Daniels, whose real name is Stephanie Clifford, was supposed to meet with prosecutors from the U.S. attorney’s office in Manhattan in preparation for a possible grand jury appearance as they work to assemble a case against Trump’s longtime personal lawyer, Michael Cohen.
But after several news organizations, including The Associated Press, reported on the meeting, two prosecutors called Daniels’ lawyer, Michael Avenatti, and told him that they were concerned about media attention in the case, he said.
Avenatti offered to move the meeting to another location and reiterated that Daniels — who he says has been cooperating with prosecutors for months — was ready to go forward with the meeting, but they called back to cancel it, he said. The meeting has not been rescheduled, he said.
Daniels has said she had sex with Trump in 2006 when he was married, which Trump has denied.
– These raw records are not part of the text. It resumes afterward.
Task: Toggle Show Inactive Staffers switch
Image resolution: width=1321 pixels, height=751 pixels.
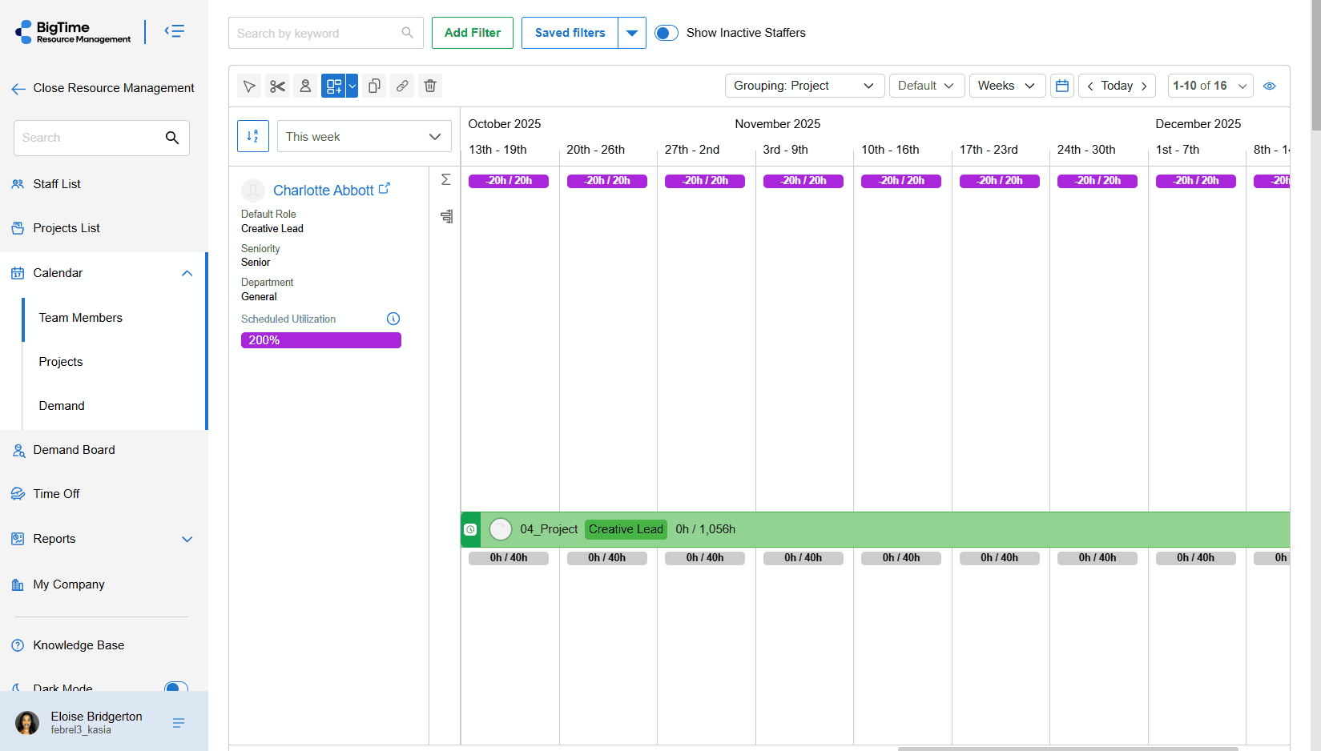Action: (x=667, y=33)
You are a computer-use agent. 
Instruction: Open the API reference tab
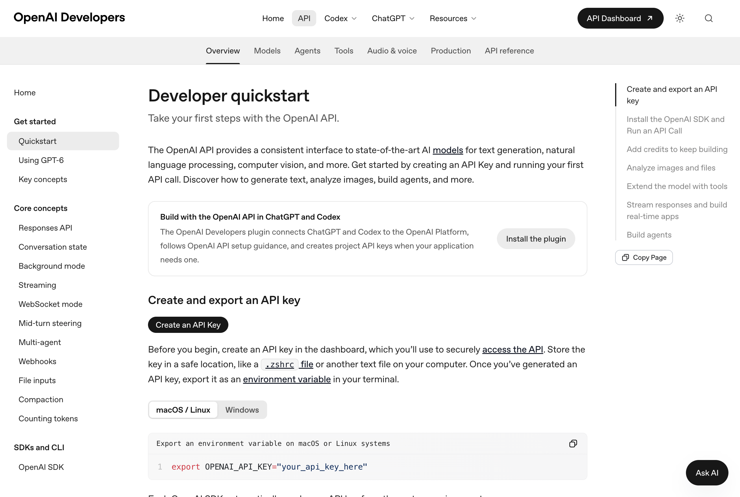pyautogui.click(x=509, y=51)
As part of their investigation into Cohen, prosecutors have been examining the $130,000 payment that was made to Daniels as part of a confidentiality agreement days before the 2016 presidential election.
“We believe canceling the meeting because the press has now caught wind of it is ridiculous,” Avenatti wrote in an email to Assistant U.S. Attorney Nicolas Roos. “We do not think it was any secret that at some point you were going to meet with my client.”
In response, Roos accused Avenatti of leaking the details of the meeting — an allegation that Avenatti said was “patently false” — and said it called into question Avenatti’s “commitment to maintaining the required confidentiality” of what is discussed in the meeting with Daniels.
“Such confidentiality is critical to the diligence, fairness, and integrity of this, and indeed all, investigations conducted by this Office,” Roos wrote. “This is not our preferred approach, and a step we are only rarely forced to take, but we are left with no choice.”